Foram três anos de intensa e acalorada discussão, salientando-se nos debates o deputado Fontes Pereira de Melo, que discorda frontalmente da nomenclatura do sistema métrico-decimal “português”:
“A nomenclatura neste cazo não é cousa indiferente, e que até na sua opinião é uma das vantagens e bellezas do systema metrico [francês] . . . que se tinham, pois, escolhido termos gregos e latinos, para designar os multiplos e sub-multiplos do metro, como palavras de lingoas que já morreram, que nem podiam excitar ciumes, nem ficar sujeitas a modificação pelo tempo – tudo ficou immutavel e philosophico no systemametrico.”
Fontes Pereira de Melo acrescenta, entre outras considerações, que “não concebe que seja mais difficil a um portuguez pronunciar ‘metro’ do que a um francez dizer ‘metre’; assim como lhe parece que não é mais facil a um francez dizer ‘litre’, do que a um portuguez dizer ‘litro’; que, pelo contrario, é de opinião que tudo isto é mais simples do que ligar uma idéa nova a uma palavra velha.”
Pondera, todavia, que é preciso um largo espaço de tempo para realizar tal reforma.
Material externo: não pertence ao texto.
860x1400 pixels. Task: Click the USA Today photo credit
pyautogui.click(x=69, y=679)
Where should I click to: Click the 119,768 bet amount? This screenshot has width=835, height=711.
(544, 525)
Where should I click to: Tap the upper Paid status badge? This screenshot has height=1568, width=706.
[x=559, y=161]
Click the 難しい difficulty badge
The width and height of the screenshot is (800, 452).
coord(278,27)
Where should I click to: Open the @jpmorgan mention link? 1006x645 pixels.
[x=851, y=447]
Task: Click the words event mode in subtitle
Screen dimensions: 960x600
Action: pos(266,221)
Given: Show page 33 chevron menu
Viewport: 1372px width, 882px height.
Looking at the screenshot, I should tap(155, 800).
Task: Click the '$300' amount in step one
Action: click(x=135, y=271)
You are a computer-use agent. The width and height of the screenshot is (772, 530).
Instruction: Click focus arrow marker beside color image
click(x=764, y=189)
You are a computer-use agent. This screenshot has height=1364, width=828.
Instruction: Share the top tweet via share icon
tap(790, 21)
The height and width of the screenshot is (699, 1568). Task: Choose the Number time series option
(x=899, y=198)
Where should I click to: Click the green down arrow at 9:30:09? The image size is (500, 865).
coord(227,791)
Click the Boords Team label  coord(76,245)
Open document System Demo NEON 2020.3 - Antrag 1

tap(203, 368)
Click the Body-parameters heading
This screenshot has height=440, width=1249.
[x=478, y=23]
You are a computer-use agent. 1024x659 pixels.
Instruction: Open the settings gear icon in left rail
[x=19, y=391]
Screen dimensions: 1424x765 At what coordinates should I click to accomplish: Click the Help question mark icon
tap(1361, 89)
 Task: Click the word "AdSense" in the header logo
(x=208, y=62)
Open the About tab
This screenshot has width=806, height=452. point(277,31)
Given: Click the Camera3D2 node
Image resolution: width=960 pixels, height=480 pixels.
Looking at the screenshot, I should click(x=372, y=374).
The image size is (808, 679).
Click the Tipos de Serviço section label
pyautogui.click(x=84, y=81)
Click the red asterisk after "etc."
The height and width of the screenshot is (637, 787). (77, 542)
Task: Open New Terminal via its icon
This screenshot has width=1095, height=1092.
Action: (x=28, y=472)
É necessário que o Governo mande ensinar o novo sistema nas escolas; que, após alguns anos, o mande pôr em execução nos arsenais e repartições públicas; que depois o observe nos contratos que fizer; e que, por último, só depois de muitos anos o faça converter em sistema de medidas único e legal para todas as transacções entre particulares.
Outro ponto largamente debatido prendeu-se com o facto de a medida do metro legal ter sido rectificada, e o projecto não designar qual deles– o legal ou o rectificado –serviria de base ao novo sistema, o que deixaria um vazio que não se podia admitir em objectos desta natureza. Se para os usos comuns era completamente indiferente que se adoptasse qualquer um deles, por a diferença ser irrelevante, já o mesmo não acontecia para os usos científicos.
Estava em causa uma grande questão económica— “estudos e trabalhos de 35 antros — 300 ricos jogos de padrões, que custaram grossas quantias, que nós agora não poderiamos dispender por certo, se tivessemos de começar de novo”.
A Câmara de Deputados do Reino concluiu que “a adopção do systema metrico francez é pois aconselhada como o unico meio de prescrever o nosso complicado e defeituoso systema, naturalizando em Portugal uma instituição que se não póde chamar imitada desta ou daquella nação, porque é hoje europea e cosmopolita nos usos scientificos e industriaes de todo o mundo”.